If you're still not convinced that sports is a higher calling than politics, imagine the traffic going in the opposite direction. Barney Frank on the balance beam. Strom Thurmond above the rim. Teddy Kennedy tending goal. (Actually, just as a proposition in solid geometry, that might work.) Meanwhile, make Mike Tyson ambassador to France and you have improved the mental health and physical fitness standards of European diplomacy and the WBC.

"Public service," they call it; it sounds so noble. But participating in politics never saved a boy from reform school. In terms of avoiding a life of crime, think how much better it would have been for Bill Clinton if he had been taken under the wing of Cus D'Amato instead of Senator Fulbright. Wellington said, "The battle of Waterloo was won on the playing fields of Eton." Nobody ever said, "The World Cup was won in the student council elections of St. Albans prep school."

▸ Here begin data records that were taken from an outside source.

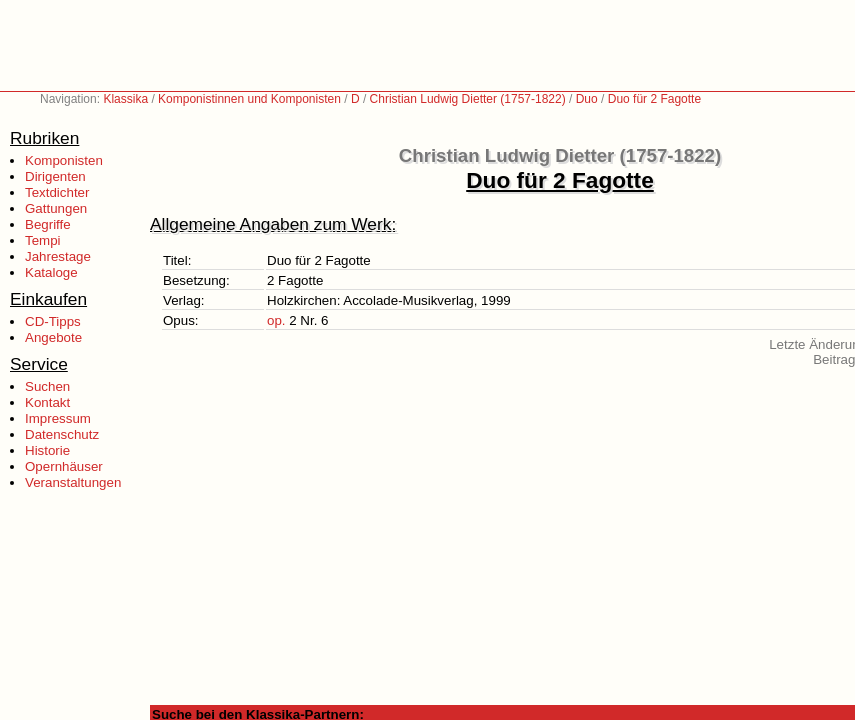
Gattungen (56, 208)
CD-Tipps (53, 321)
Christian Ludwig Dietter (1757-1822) (468, 99)
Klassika (125, 99)
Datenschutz (62, 434)
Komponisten (64, 160)
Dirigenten (55, 176)
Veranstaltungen (73, 482)
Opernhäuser (64, 466)
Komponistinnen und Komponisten (249, 99)
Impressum (58, 418)
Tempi (43, 240)
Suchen (47, 386)
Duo (587, 99)
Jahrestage (58, 256)
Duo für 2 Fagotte (654, 99)
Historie (47, 450)
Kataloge (51, 272)
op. (276, 320)
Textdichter (57, 192)
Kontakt (47, 402)
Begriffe (48, 224)
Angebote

Let's go to the record books. Athletes who've become politicians lead their leagues. Former Buffalo Bills quarterback and nine-term congressman Jack Kemp is the first Republican to have had any new ideas since Abraham Lincoln. He was the only candidate on the 1996 presidential tickets who didn't need a polygraph or Alzheimer's medication. And, as Secretary of Housing and Urban Development, Kemp actually had a clue about what causes poverty (lack of money).

Cooperstown inductee and Republican senator from Kentucky Jim Bunning pitched a perfect game for the Philadelphia Phillies. He still throws a mean sidearm brushback at people trying to avoid responsibility and impinge on freedom.

Seattle Seahawks Hall of Fame receiver and former Oklahoma congressman Steve Largent, who's running for governor, is foursquare and upright. He's a Christian conservative without the Tammy Faye luggage. If you happen to be a liberal, there's onetime New York Knicks forward Bill Bradley with two championship rings and 18 years in the Senate.